Masilo makes radical changes, yes, but she’s not an agent of cheap provocation. She reconstructs the classics and infuses them with modern bodies and modern politics. Her Giselle is set in a South African village, and she sets it off with nods to South African culture. South African composer Philip Miller adds African rhythms and sounds to Adolphe Adam’s original score. Myrtha, queen of the Wilis (Llewellyn Mnguni), wields a traditional grass broom that resembles a cat-o’-nine-tails. When Bathilde (Liyabuya Gongo) leaves her high heels behind after a harvest party, Giselle’s mother (Khaya Ndlovu), who’s a drunk, decides to take them. She can’t fit in them but figures she can sell them and get some cash to get “lit.”

Masilo imagined the Wilis as a coven of wronged individuals led by the sadistic Myrtha. And just like she did with her gender-bent Swan Lake, Masilo complicates things further with the addition of two male Wilis. The inclusion of male Wilis prompts questions: Are they men who have come to see things the way the women do? Are they nonbinary? Have they experienced similar romantic betrayal? Regardless, they are just as enthusiastic about forcing Hilarion (Tshepo Zasekhaya) and Albrecht (Xola Willie) to dance to their deaths.

Myrtha persuades the heartbroken Giselle to see things her way, like a dungeon mistress tutoring a newly converted follower. And when Giselle allows herself to be angry with Albrecht, Myrtha gives her a whip to exact her revenge.

In an earlier production in Johannesburg, Albrecht is the sole character played by a white dancer, which adds another layer of revelation. I wish they’d kept Albrecht white for the current production, but Masilo’s Giselle works perfectly well focusing on gender politics and the power of untapped feminine rage. There are plenty of dastardly men of all races.

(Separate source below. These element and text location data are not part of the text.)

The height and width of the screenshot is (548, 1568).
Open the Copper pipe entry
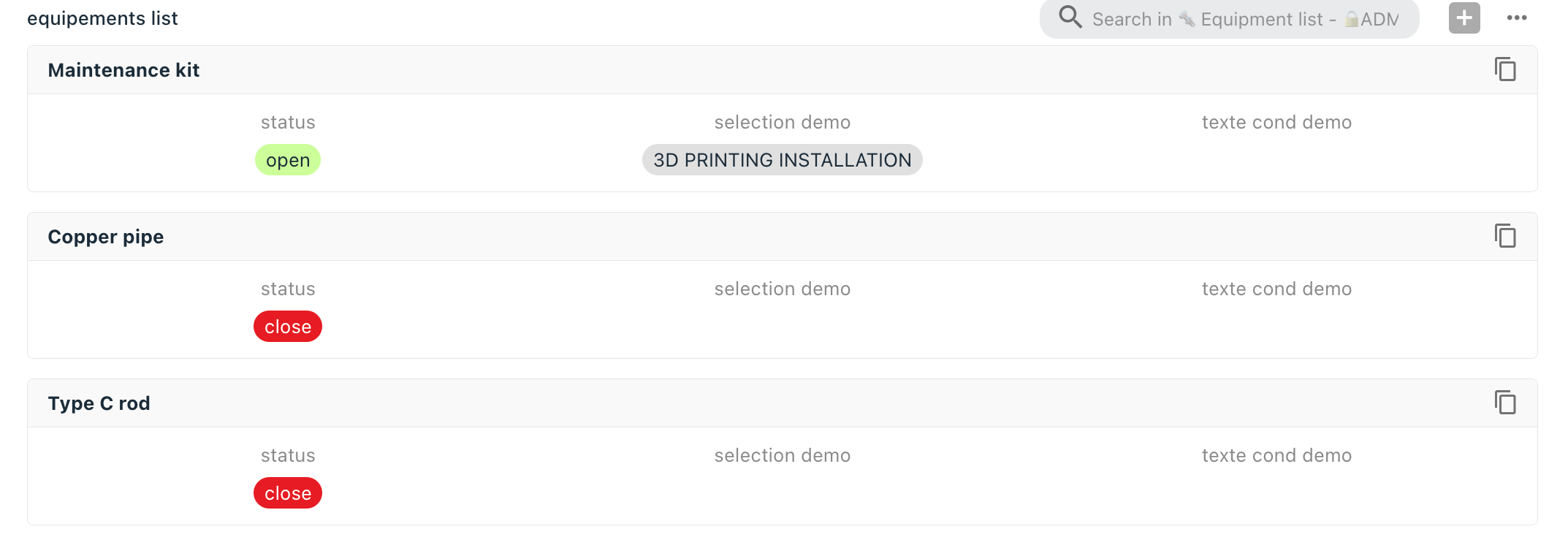pyautogui.click(x=106, y=237)
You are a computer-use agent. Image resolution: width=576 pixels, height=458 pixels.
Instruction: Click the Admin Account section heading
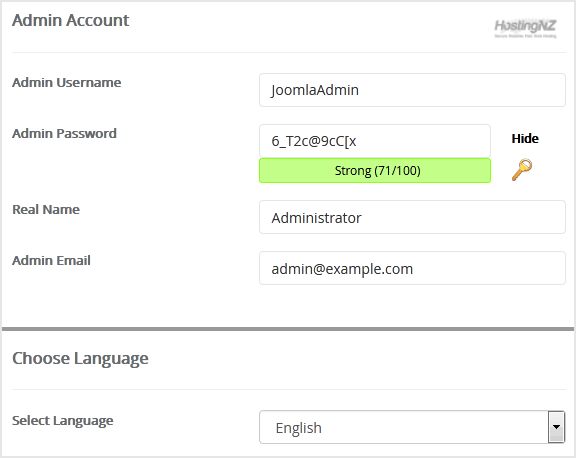click(71, 20)
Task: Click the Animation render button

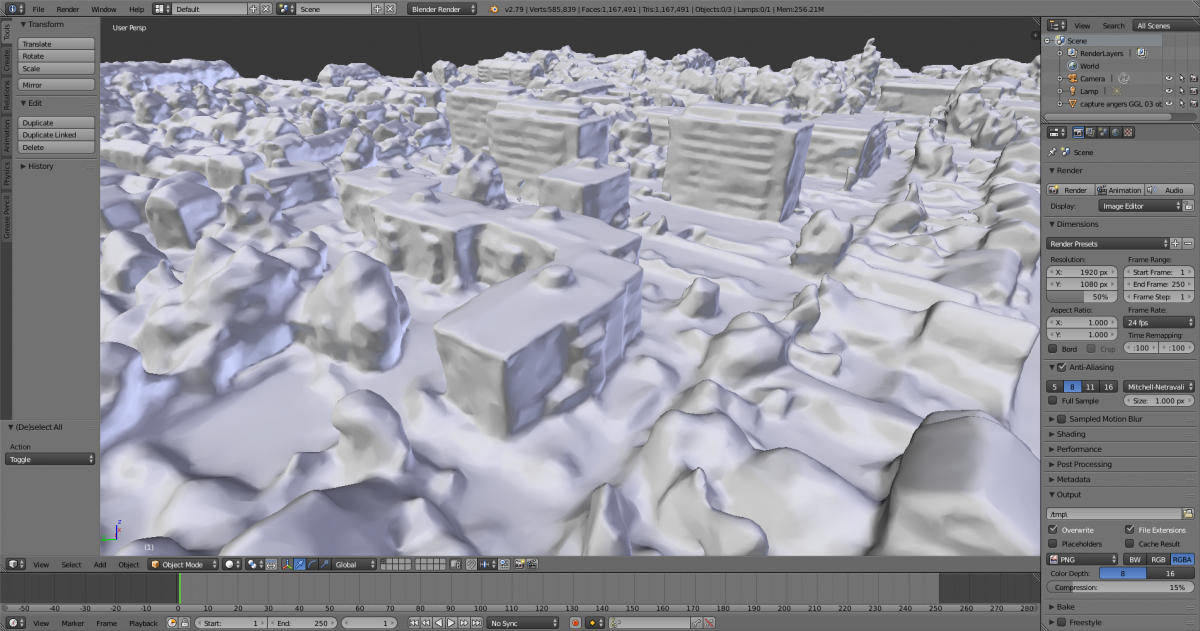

Masilo waits until the very end before she rewards us with her Bernadine moment. The Wilis exit one by one, walking into the heavenly light that beckons from stage right, until only Giselle is left with the crumpled, lifeless Albrecht. She walks across the stage to him and steps, rather unceremoniously, over Albrecht’s corpse and into the fading light.

He had it coming.

Darkness cannot drive out darkness. But Masilo’s Giselle doesn’t need her love for Albrecht to serve as her guiding light. Choosing herself will suffice.

Soraya Nadia McDonald is the senior culture critic for Andscape. She writes about pop culture, fashion, the arts and literature. She is the 2020 winner of the George Jean Nathan prize for dramatic criticism, a 2020 finalist for the Pulitzer Prize in criticism and the runner-up for the 2019 Vernon Jarrett Medal for outstanding reporting on Black life.